ART COMMUNICATION IN SHIMANE みるみるの会の活動報告

島根の美術教育関係者が集まって立ち上げた対話型鑑賞の普及に努める「みるみるの会」の活動情報をお知らせするブログです。

浜田市世界こども美術館「橋本弘安展」対話型鑑賞会レポート④です(2019.6.29開催)

2019-07-15 23:16:26 | 対話型鑑賞
例会レポート
浜田市世界こども美術館 『橋本弘安展』 【2019年6月1日(土)~7月7日(日)】
対話型鑑賞会 2019年6月29日(土)

# [データ抜粋]

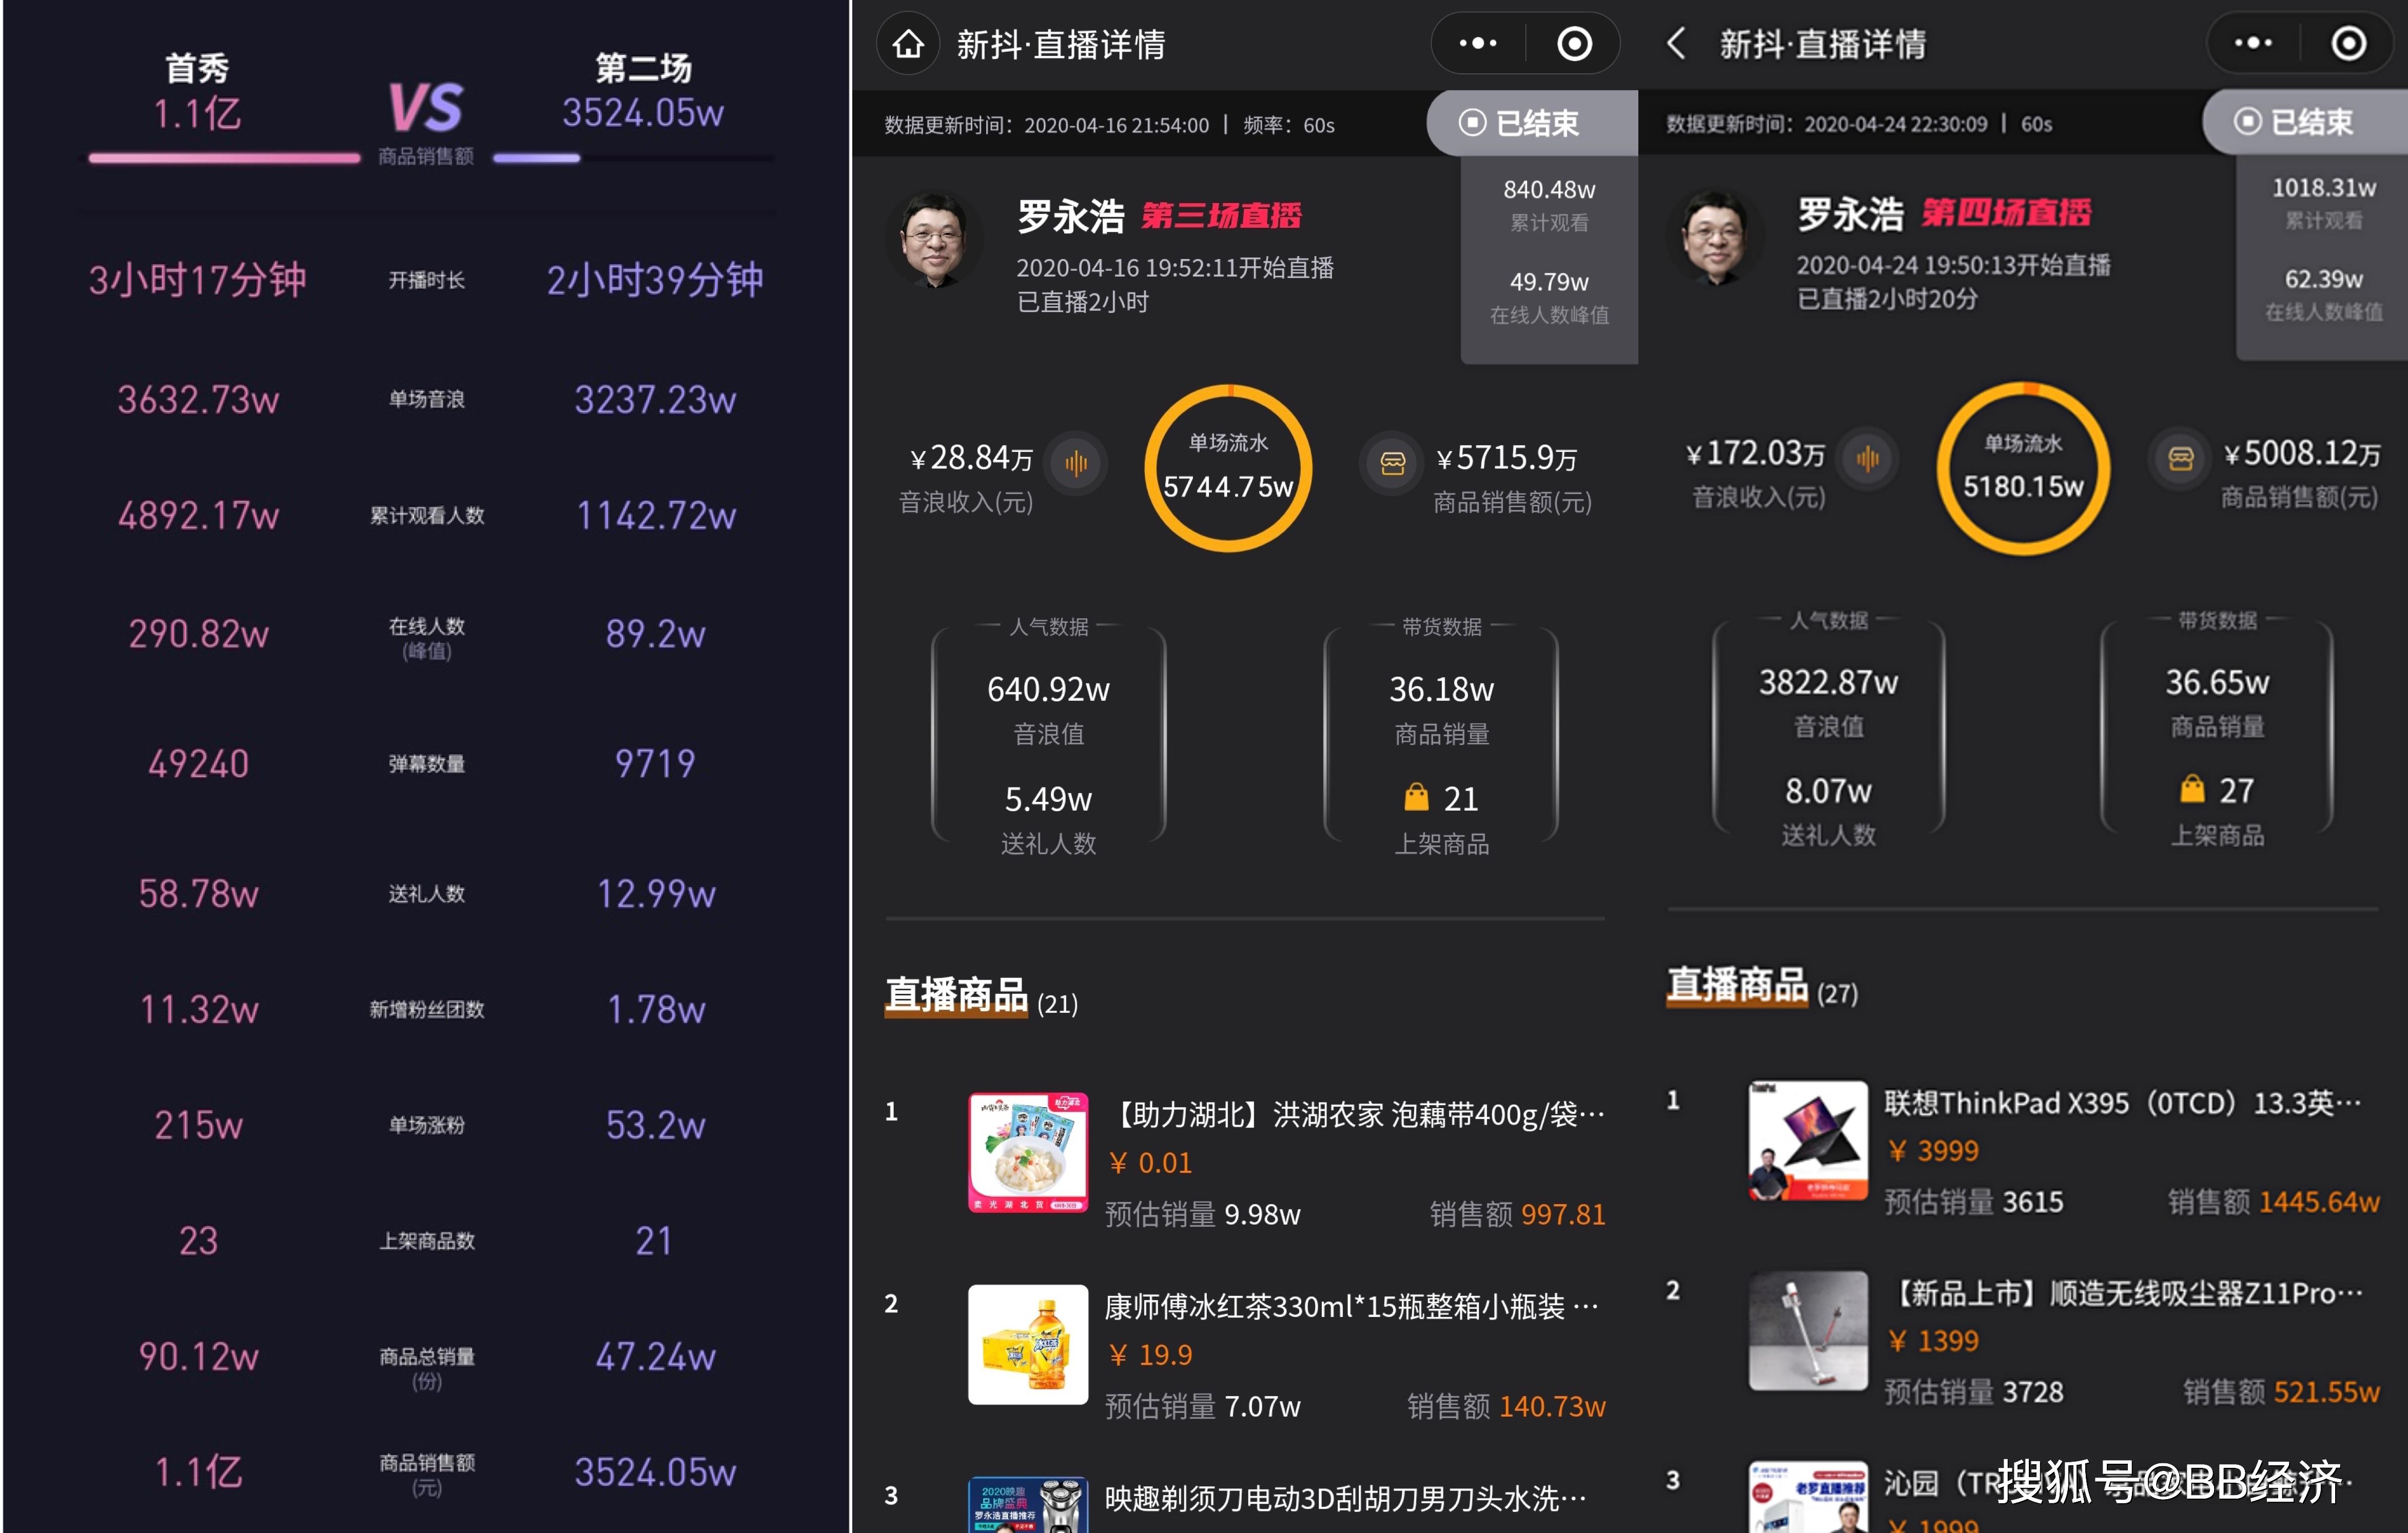Click the sound wave icon beside ¥28.84万

tap(1076, 462)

# [作業内容]
「みるみるの会」のブログ記事のうち、「ART COMMUNICATION IN」を含む語句で始まり「対話型鑑賞会 2019年6月29日(土)」で終わる部分を、「対話型鑑賞会」を「鑑賞会」に置き換えて書き直してもらえますか？

# [想定出力]
ART COMMUNICATION IN SHIMANE みるみるの会の活動報告

島根の美術教育関係者が集まって立ち上げた対話型鑑賞の普及に努める「みるみるの会」の活動情報をお知らせするブログです。

浜田市世界こども美術館「橋本弘安展」鑑賞会レポート④です(2019.6.29開催)

2019-07-15 23:16:26 | 対話型鑑賞
例会レポート
浜田市世界こども美術館 『橋本弘安展』 【2019年6月1日(土)~7月7日(日)】
鑑賞会 2019年6月29日(土)